EXERCICES –
a. Dans l'article sur les journalistes tués à Gaza, relevez tous les médias pour lesquels travaillaient Hossam Shabat et Mohammad Mansour.
b. D'après l'article sur les journalistes tués à Gaza, quel âge avait Hossam Shabat au moment de sa mort ?
c. Reproduisez le passage de l'article sur les journalistes tués à Gaza qui commence par « Il ne s’agit pas d’accidents. » et se poursuit jusqu'à « mise à exécution. ».

EXTRAIT DU TEXTE –
Légende photo : Des journalistes palestiniens brandissent des pancartes lors d’un rassemblement pour protester contre l’assassinat de leurs confrères Hossam Shabat et Muhammad Mansour lors des frappes israéliennes de la veille, dans la ville de Gaza, le 25 mars 2025. (Crédit : Omar Ashtawy/APA Images)
Par Ahmad Ibsais
Hossam Shabat et Mohammad Mansour sont les derniers journalistes palestiniens à avoir été tués à Gaza. Une partie de la responsabilité de cet assassinat incombe à leurs homologues occidentaux, lesquels ont échoué à couvrir correctement l’assaut génocidaire d’Israël.
Le 24 mars 2025, nous avons, une fois de plus, assisté à l’assassinat délibéré d’un journaliste palestinien. Hossam Shabat, reporter de 24 ans pour Al Jazeera Mubasher et collaborateur de Drop Site News, a été assassiné lors d’une frappe aérienne israélienne visant son véhicule dans le nord de la bande de Gaza. Quelques heures plus tôt, Mohammad Mansour, correspondant de Palestine Today, était lui aussi tué à Khan Younis.
Il ne s’agit pas d’accidents. Il ne s’agit pas de victimes de « tirs croisés » ou d’ »affrontements ». Il s’agit d’assassinats ciblés visant à réduire au silence celles et ceux qui font connaître la vérité sur Gaza.
« Si vous lisez ceci, c’est que j’ai été tué – très probablement de manière ciblée – par les forces d’occupation israéliennes », a écrit Hossam dans un dernier message partagé par son équipe. Ses mots sont à la fois un testament et un réquisitoire. « J’ai documenté les horreurs commises dans le nord de Gaza minute par minute, déterminé à montrer au monde la vérité qu’ils ont essayé d’enterrer. »
En octobre 2024, l’armée israélienne a inscrit Hossam et cinq autres journalistes palestiniens sur une liste noire de personnes à abattre. Il recevait régulièrement des menaces de mort par téléphone et par SMS. Hier, cette menace a été mise à exécution.
Lorsque ce génocide a commencé, Hossam n’avait que 21 ans. Étudiant en journalisme, il aurait difficilement pu imaginer un tel avenir. « J’étais loin de me douter qu’on me confierait l’un des emplois les plus difficiles au monde : couvrir le génocide de mon propre peuple », écrivait-il il y a environ un an.
Depuis octobre 2023, au moins 208 journalistes palestiniens ont été tués par les forces israéliennes. Il ne s’agit pas de dommages collatéraux, mais d’une campagne systématique visant à éliminer les témoins. En ciblant les journalistes, Israël cherche à contrôler le récit, à s’assurer que ses actions à Gaza se déroulent dans l’obscurité, à l’abri de l’examen du droit international et de l’opinion publique.
L’idée que les journalistes occidentaux sont responsables du martyre de Hossam aujourd’hui n’est pas seulement un slogan. Leurs mauvaises pratiques journalistiques et leur relais de la propagande sioniste ont exposé les journalistes palestiniens : rares voix à publier la vérité, elles ont été prises pour cibles. Leur incapacité à rendre compte du ciblage de leurs collègues, leur réticence à remettre en question les narratifs israéliens et leur tendance à présenter ces assassinats comme de malheureux dommages collatéraux du conflit plutôt que comme des actes délibérés – ces manquements journalistiques ont et continuent d’avoir des conséquences réelles. Les journalistes occidentaux ont laissé leurs confrères palestiniens vulnérables, assumant seuls la responsabilité de documenter les atrocités que de nombreux médias occidentaux refusent de reconnaître.

ENTRÉES ENREGISTRÉES –
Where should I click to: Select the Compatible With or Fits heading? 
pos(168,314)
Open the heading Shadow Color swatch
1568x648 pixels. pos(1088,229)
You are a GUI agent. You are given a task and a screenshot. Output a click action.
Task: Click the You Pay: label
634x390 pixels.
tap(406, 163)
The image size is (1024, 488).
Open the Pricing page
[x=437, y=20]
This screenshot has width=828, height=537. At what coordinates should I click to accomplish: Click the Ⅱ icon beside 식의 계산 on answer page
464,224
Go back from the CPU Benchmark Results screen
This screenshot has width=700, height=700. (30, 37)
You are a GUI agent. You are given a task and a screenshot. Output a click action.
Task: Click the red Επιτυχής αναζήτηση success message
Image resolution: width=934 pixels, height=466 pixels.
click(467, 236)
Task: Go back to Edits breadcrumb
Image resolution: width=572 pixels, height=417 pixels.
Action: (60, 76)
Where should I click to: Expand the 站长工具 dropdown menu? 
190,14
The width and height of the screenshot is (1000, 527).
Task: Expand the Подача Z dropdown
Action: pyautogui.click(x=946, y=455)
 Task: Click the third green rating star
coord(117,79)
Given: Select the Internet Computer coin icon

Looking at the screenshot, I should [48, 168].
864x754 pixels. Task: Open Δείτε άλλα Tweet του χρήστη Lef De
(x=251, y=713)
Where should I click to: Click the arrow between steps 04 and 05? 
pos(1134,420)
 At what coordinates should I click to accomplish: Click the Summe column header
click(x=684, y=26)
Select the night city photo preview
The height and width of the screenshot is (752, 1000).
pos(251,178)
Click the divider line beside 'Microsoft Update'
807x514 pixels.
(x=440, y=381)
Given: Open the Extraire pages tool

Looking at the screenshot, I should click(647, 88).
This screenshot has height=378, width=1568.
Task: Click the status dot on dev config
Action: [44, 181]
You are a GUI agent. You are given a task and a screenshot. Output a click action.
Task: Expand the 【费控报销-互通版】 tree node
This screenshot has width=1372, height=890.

CORRIGÉ –
a. Al Jazeera Mubasher, Drop Site News, Palestine Today

b. Il avait 24 ans.

c.
Il ne s’agit pas d’accidents. Il ne s’agit pas de victimes de « tirs croisés » ou d’ »affrontements ». Il s’agit d’assassinats ciblés visant à réduire au silence celles et ceux qui font connaître la vérité sur Gaza.
« Si vous lisez ceci, c’est que j’ai été tué – très probablement de manière ciblée – par les forces d’occupation israéliennes », a écrit Hossam dans un dernier message partagé par son équipe. Ses mots sont à la fois un testament et un réquisitoire. « J’ai documenté les horreurs commises dans le nord de Gaza minute par minute, déterminé à montrer au monde la vérité qu’ils ont essayé d’enterrer. »
En octobre 2024, l’armée israélienne a inscrit Hossam et cinq autres journalistes palestiniens sur une liste noire de personnes à abattre. Il recevait régulièrement des menaces de mort par téléphone et par SMS. Hier, cette menace a été mise à exécution.